NHS Digital has launched the National Record Locator Service to enable triage personnel such as mental health nurses and paramedics, who are called to a patient in distress, to find out whether a patient they are treating has a mental health crisis plan.
The service has been launched in beta and first use-case partners will be North West, North East, Yorkshire and London Ambulance Services – working with their local mental health trusts; Cumbria Partnership NHS Foundation Trust, Humber NHS Foundation Trust, South London and Maudsley NHS Foundation Trust, Lancashire Care NHS Foundation Trust and Cheshire and Wirral Partnership NHS Foundation Trust.
It will enable them to transport that patient to a more appropriate care setting than A&E or offer alternative, community-based care as indicated in the crisis plan.
NHS Digital said it will not only improve patient safety and mental health outcomes, but it will also reduce duplicate care costs (within A&E and mental health services) and improve staff safety.
Dr Gareth Thomas, who leads the Integrating Care Programme at NHS Digital, said: “The record locator represents a fantastic opportunity for health and social care information to be available at the fingertips of frontline health and care staff, wherever they happen to be.”
“The service will integrate information right across the sector and will allow organisations to collaborate more closely. Direct access to records at the point of care delivery will bring huge benefit for patients, front line teams, and the wider NHS. It is a brilliant example of new technology meeting the demands of a modern and forward-thinking NHS.”
Hadleigh Stollar, Integrating Care Programme Manager at NHS Digital, said: “This is a critical milestone in the journey towards patient centred, integrated care enabled through a nationally supported and agnostic capability. Fundamental to this success has been the outstanding collaboration between NHS Trusts, system suppliers and the dedicated team at NHS Digital and I am personally grateful to everyone who has worked tirelessly to make this a reality”.
Ross Fullerton, Chief Information Officer at London Ambulance Service, said: “We respond to nearly 3 million 999 and NHS111 calls every year. Providing our clinical staff with up-to-date information about the patients they are treating – whether that is on the phone, on scene or online – helps us to deliver the highest quality of care to those that need it most. The work we have delivered with NHS Digital and mental health trusts on the National Record Locator Service will help us to access the right information about our patients when it’s needed.”

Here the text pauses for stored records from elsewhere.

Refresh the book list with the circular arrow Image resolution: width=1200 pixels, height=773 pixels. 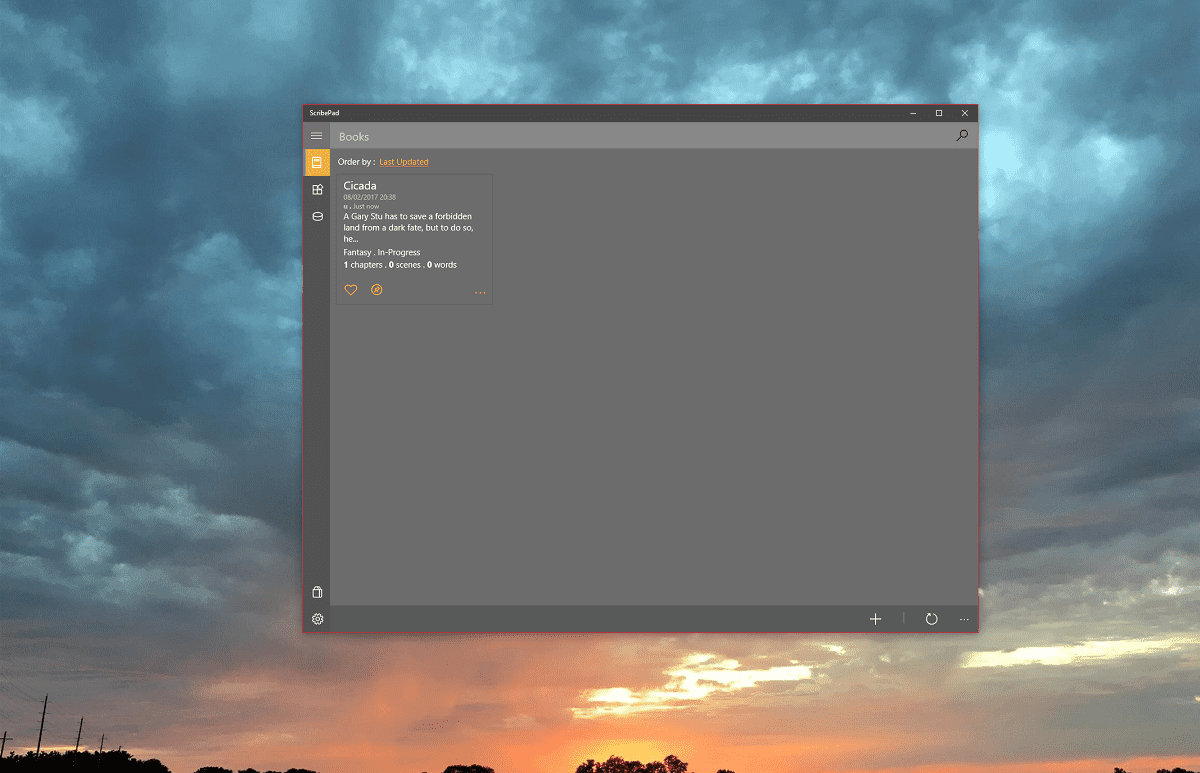click(x=931, y=619)
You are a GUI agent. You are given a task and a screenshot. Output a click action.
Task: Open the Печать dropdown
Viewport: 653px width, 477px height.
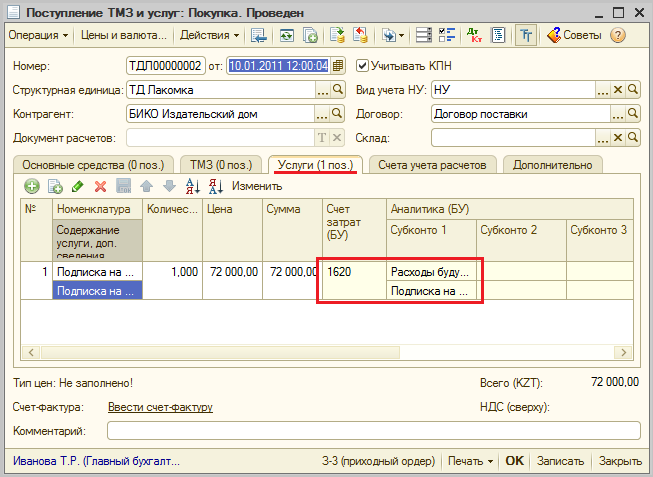click(470, 461)
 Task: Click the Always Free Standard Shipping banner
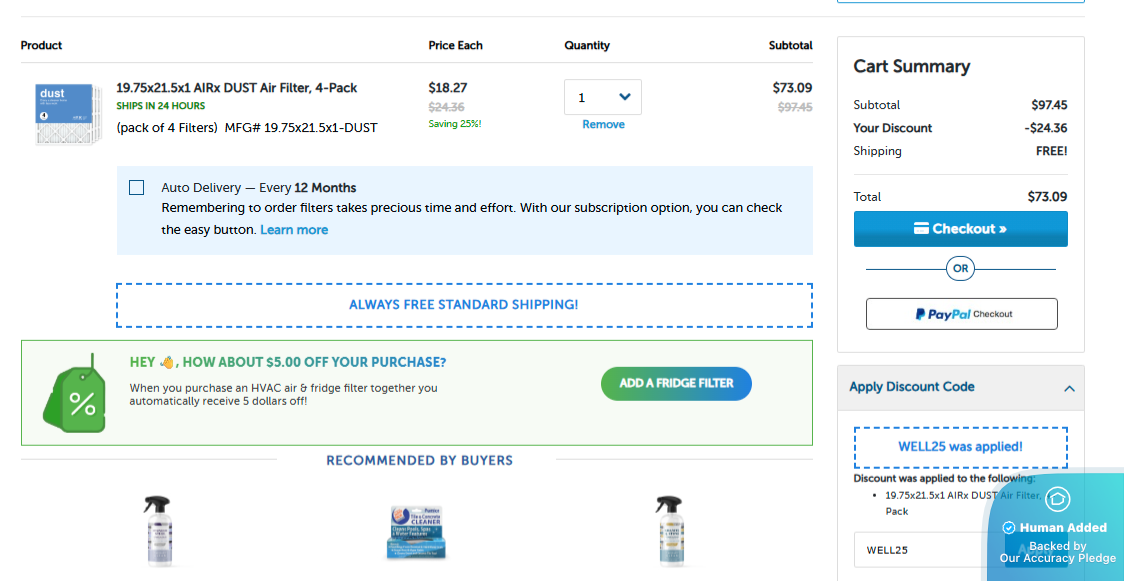click(x=464, y=305)
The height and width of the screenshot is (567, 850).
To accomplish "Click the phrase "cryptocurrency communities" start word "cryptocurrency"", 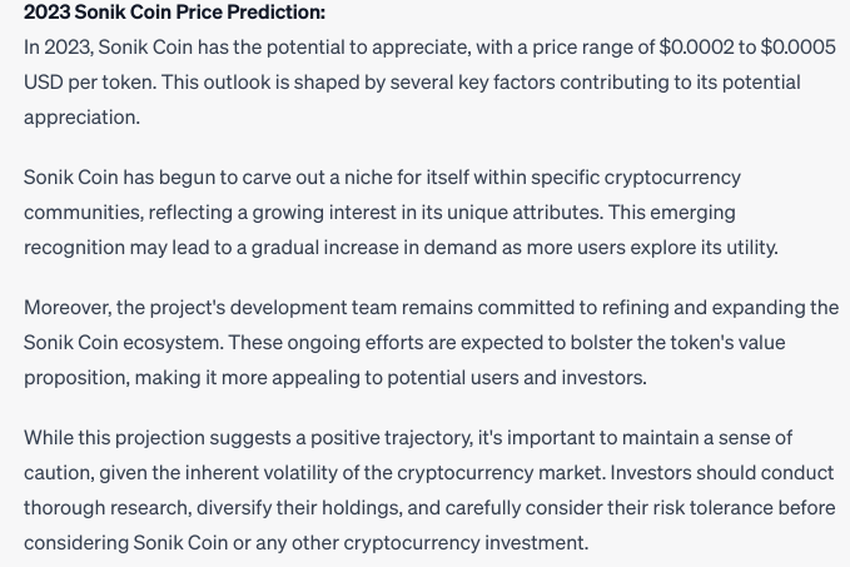I will pyautogui.click(x=672, y=178).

NHS Digital said the scope of the National Record Locator Service will evolve over time but demonstrating the capability through this first-use case is an important step in assisting NHS organisations in their plans to move towards better integrated care models. The next phase of development will continue integration with other Local Health and Care Record Exemplars before a full roll-out across the NHS.
Record retrieval for phase one sites is expected by summer 2019 and future use-cases include end of life care, child health, maternity and cancer.